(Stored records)
--- --- ---

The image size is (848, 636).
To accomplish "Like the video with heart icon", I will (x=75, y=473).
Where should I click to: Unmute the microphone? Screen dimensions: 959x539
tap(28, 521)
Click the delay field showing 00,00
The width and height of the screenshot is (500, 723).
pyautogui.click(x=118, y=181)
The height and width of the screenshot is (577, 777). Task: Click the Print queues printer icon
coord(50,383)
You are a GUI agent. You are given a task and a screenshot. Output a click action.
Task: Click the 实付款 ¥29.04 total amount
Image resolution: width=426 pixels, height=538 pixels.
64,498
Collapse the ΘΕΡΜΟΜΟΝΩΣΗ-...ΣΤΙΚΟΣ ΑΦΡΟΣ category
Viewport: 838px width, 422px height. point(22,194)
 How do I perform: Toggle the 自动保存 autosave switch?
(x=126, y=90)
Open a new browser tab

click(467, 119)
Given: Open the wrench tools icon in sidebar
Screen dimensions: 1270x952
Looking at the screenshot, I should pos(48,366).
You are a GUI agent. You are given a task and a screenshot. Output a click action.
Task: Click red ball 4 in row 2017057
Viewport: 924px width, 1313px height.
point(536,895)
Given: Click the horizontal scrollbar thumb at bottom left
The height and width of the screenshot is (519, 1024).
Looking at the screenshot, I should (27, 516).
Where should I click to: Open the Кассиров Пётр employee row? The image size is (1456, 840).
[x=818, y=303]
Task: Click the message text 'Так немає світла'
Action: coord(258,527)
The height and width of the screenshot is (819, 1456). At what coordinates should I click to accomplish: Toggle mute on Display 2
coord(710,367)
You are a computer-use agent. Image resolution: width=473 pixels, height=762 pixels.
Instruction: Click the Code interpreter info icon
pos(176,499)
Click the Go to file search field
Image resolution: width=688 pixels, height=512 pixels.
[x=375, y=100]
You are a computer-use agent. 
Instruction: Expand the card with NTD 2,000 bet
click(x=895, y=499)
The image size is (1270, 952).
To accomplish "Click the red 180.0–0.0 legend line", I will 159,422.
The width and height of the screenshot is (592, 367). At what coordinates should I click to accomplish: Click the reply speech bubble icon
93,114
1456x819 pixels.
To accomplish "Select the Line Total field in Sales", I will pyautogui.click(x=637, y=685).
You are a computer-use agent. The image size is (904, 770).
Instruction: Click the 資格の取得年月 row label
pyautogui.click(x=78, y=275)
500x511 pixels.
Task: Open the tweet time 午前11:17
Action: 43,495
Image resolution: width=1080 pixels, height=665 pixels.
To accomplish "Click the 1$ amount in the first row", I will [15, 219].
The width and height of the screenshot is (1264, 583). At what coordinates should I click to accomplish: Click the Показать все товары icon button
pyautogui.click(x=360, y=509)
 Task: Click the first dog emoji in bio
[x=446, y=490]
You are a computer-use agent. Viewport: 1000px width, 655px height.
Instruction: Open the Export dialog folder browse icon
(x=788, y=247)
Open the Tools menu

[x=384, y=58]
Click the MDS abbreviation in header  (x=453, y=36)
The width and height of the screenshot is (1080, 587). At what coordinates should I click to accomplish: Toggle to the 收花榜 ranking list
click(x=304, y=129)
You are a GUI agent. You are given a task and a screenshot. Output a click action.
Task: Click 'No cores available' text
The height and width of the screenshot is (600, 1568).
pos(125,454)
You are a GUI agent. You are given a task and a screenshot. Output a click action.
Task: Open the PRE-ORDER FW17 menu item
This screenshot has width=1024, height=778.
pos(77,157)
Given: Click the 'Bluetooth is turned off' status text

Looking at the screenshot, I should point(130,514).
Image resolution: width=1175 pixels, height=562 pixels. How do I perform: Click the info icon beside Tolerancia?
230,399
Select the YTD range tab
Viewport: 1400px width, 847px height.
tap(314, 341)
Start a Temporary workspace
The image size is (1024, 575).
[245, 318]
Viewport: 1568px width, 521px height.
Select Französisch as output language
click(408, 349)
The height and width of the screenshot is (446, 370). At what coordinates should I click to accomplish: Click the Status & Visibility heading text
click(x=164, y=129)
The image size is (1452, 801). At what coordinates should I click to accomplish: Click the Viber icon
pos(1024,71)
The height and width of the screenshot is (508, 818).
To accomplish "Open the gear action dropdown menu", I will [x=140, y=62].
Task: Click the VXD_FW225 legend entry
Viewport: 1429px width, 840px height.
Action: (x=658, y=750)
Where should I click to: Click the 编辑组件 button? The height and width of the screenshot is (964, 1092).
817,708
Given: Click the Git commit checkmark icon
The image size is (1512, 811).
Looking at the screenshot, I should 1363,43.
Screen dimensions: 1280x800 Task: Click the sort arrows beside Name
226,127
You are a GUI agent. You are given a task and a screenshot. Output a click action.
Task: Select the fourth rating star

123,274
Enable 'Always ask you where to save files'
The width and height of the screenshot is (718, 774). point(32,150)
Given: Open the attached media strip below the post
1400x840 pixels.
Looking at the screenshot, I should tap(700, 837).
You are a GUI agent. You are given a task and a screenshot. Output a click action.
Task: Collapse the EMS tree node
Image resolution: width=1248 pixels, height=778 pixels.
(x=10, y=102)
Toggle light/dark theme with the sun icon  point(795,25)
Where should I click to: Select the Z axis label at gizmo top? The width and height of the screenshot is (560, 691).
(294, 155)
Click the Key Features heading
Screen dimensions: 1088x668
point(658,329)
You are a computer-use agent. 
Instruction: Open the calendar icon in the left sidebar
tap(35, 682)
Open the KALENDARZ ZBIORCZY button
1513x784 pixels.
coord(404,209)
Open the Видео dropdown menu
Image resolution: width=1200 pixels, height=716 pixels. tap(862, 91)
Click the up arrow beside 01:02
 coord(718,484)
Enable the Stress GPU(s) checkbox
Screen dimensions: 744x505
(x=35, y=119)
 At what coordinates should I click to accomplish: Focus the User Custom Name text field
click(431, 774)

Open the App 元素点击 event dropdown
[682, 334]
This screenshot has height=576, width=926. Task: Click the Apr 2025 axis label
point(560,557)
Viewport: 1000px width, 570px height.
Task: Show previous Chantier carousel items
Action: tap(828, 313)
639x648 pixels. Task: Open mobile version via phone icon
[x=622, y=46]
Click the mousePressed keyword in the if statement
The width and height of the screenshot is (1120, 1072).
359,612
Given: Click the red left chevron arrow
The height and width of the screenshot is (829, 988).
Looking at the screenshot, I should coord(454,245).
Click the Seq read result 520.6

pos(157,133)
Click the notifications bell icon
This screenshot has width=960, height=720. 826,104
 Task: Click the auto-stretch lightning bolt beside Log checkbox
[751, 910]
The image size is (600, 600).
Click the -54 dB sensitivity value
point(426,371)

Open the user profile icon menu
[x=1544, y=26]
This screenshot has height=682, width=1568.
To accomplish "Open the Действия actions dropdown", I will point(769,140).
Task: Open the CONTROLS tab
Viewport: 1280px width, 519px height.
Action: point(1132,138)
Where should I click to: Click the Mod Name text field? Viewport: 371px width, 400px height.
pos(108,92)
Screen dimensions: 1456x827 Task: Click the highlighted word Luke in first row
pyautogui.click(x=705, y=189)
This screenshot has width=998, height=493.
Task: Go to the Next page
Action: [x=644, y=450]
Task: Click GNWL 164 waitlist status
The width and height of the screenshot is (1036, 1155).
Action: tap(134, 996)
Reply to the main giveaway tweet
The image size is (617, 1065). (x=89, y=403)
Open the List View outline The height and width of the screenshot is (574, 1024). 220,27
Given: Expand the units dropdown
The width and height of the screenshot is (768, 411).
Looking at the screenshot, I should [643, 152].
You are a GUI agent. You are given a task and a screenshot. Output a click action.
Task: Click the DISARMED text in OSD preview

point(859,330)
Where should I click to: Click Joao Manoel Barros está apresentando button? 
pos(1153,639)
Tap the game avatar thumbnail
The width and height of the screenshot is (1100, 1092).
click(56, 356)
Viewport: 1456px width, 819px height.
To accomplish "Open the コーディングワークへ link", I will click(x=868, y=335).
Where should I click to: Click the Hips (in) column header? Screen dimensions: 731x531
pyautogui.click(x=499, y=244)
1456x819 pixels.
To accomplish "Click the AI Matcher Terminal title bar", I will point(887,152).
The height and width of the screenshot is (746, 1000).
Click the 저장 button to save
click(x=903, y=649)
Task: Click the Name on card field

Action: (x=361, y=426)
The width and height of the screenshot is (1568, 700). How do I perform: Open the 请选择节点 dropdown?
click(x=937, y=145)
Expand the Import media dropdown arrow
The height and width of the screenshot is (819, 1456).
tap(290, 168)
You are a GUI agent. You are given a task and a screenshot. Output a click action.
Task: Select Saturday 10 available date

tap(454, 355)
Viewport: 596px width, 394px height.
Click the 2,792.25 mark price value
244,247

--- --- ---

--- Exercise objective ---
How many lines of the items above contain the string "will"? Reply with the number alone.

--- Solution ---
8